The One Percent Have Privately Disappeared
December 8, 2016
People like to think that their lives are not always monitored, especially inside their domiciles. However, if you have installed any type of security camera, especially a baby monitor, the bad news is that they are easily hacked. Malware can also be downloaded onto a computer to spy on you through the built-in camera. Mark Zuckerberg coves his laptop’s camera with a piece of electrical tape. With all the conveniences to spy on the average individual, it is not surprising that the rich one percent are literally buying their privacy by disappearing. FT.com takes a look about, “How The Super-Rich Are Making Their Homes ‘Invisible.’”
The article opens with a description about how an entire high-end California neighborhood exists, but it is digitally “invisible” on Google Street View. Celebrities live in this affluent California neighborhood and the management company does not even give interviews. Privacy is one of the greatest luxuries one can buy in this age and the demand will grow as mobile Internet usages increases. The use of cameras is proportional to Internet usage.

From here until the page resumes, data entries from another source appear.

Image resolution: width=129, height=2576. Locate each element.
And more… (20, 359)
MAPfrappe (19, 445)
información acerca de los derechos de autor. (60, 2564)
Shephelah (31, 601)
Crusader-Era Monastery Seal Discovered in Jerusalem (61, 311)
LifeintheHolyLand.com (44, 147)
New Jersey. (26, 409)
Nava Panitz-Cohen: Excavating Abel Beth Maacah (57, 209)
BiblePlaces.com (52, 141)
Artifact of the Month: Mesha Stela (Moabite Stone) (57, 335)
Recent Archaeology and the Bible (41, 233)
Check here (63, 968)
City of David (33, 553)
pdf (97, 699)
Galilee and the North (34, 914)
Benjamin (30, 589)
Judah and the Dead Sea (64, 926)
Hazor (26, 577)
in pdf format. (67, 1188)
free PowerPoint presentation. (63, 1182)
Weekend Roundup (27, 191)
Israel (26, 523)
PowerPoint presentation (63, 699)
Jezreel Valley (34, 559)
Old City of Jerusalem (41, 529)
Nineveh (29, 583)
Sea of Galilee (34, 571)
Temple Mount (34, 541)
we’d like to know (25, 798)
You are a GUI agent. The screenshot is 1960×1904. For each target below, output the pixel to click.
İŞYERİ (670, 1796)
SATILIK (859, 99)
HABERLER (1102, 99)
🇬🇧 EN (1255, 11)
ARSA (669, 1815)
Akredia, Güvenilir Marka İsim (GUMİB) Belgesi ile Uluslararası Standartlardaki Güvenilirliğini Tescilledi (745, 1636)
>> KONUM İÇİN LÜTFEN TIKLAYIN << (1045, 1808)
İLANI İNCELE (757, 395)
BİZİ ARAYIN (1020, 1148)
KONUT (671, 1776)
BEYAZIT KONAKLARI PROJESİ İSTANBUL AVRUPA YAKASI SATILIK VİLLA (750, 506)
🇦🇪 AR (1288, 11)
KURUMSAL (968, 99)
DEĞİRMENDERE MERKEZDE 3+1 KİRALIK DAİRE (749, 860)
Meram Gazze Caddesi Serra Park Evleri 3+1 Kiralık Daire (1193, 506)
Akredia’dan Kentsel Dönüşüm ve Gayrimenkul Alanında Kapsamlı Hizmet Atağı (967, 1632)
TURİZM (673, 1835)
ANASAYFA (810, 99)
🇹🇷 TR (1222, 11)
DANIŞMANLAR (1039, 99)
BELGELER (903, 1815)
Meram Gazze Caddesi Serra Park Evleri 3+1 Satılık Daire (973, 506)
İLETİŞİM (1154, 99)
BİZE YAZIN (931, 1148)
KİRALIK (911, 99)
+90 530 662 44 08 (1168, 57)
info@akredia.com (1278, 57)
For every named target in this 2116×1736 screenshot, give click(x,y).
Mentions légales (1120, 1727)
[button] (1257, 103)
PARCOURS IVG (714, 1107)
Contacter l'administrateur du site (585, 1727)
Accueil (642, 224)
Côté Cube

People who buy privacy by hiding their homes want to avoid prying eyes, such a paparazzi and protect themselves from burglars. The same type of people who buy privacy are also being discreet about their wealth. They do not flaunt it, unlike previous eras. In the business sector, more and more clients want to remain anonymous so corporations are creating shell businesses to protect their identities.
There is an entire market for home designs that hide the actual building from prying eyes. The ultimate way to disappear, however, is to live off the grid:
For extra stealth, property owners can take their homes off the grid — generating their own electricity and water supply avoids tell-tale pipes and wires heading on to their land. Self-sufficient communities have become increasingly popular for privacy, as well as ecological, reasons; some estimates suggest that 180,000 households are living off the grid in the US alone.
Those people who live off the grid will also survive during a zombie apocalypse, but I digress.
It is understandable that celebrities and others in the public eye require more privacy than the average citizen, but we all deserve the same privacy rights. But it brings up another question: information needs to be found in order to be used. Why should some be able to disappear while others cannot?